[PUP-3600] Create support for binary content on the File type Created: 2014/10/31  Updated: 2018/09/25  Resolved: 2018/09/25

Status: Closed
Project: Puppet
Component/s: Language, Type System, Types and Providers
Affects Version/s: None
Fix Version/s: PUP 6.0.1

Type: New Feature Priority: Normal
Reporter: Andrew Parker Assignee: Henrik Lindberg
Resolution: Duplicate Votes: 2
Labels: None
Remaining Estimate: Not Specified
Time Spent: Not Specified
Original Estimate: Not Specified

Issue Links:
Blocks
is blocked by PUP-5831 Add a Binary type and runtime object Closed
is blocked by PUP-8598 make 4.x loaders available to puppet ... Closed
Duplicate
duplicates PUP-9110 Accept and produce ASCII_8BIT as Bina... Closed
Relates
relates to PUP-3852 Switch from PSON to JSON as default s... Closed
relates to SERVER-1082 puppet file resource can't handle bin... Closed
Template:
Epic Link: 6.y Rich Data
Sub-team: Language
Team: Server
QA Contact: Eric Thompson

 Description   

Once the catalog is transferred in JSON, non-UTF-8 sequences will no longer be allowed in the content. This means that Files that have a content of some arbitrary data may or may not be able to be transferred.

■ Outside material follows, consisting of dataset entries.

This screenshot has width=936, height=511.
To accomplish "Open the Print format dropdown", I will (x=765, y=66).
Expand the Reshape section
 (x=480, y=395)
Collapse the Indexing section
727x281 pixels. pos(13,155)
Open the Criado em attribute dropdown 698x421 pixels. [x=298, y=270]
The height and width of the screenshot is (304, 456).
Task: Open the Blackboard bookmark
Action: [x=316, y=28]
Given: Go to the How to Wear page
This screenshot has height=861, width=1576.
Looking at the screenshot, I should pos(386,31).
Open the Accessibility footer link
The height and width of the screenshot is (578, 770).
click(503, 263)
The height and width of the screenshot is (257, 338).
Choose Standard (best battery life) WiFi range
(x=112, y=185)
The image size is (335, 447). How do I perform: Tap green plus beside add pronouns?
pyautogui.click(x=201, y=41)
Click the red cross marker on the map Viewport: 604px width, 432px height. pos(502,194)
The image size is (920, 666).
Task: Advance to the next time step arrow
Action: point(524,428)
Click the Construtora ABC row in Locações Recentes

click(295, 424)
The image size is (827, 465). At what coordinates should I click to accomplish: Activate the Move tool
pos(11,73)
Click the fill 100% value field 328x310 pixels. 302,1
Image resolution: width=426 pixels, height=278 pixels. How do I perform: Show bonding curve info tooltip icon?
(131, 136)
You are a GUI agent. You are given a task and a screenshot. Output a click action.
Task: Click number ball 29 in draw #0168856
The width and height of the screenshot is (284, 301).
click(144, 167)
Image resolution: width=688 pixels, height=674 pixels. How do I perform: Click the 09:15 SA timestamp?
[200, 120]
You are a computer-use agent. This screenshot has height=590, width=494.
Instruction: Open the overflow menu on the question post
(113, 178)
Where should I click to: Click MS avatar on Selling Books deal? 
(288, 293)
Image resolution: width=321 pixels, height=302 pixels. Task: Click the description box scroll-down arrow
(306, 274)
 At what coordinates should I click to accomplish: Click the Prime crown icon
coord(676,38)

Henrik Lindberg suggested a solution to this that will allow us to do our switch to JSON but not require an entirely new catalog format. The idea is to create a function called binary(str) that takes a String and returns a Struct[data => String] where data is a UTF-8 compatible encoding of the bytes (not the characters) of the input String. The content parameter of File is then changed to accept either a String or a Struct[data => String]. When it receives a Struct[data => String] then the data element is decoded with the algorithm decided for the implementation of the binary(str) function.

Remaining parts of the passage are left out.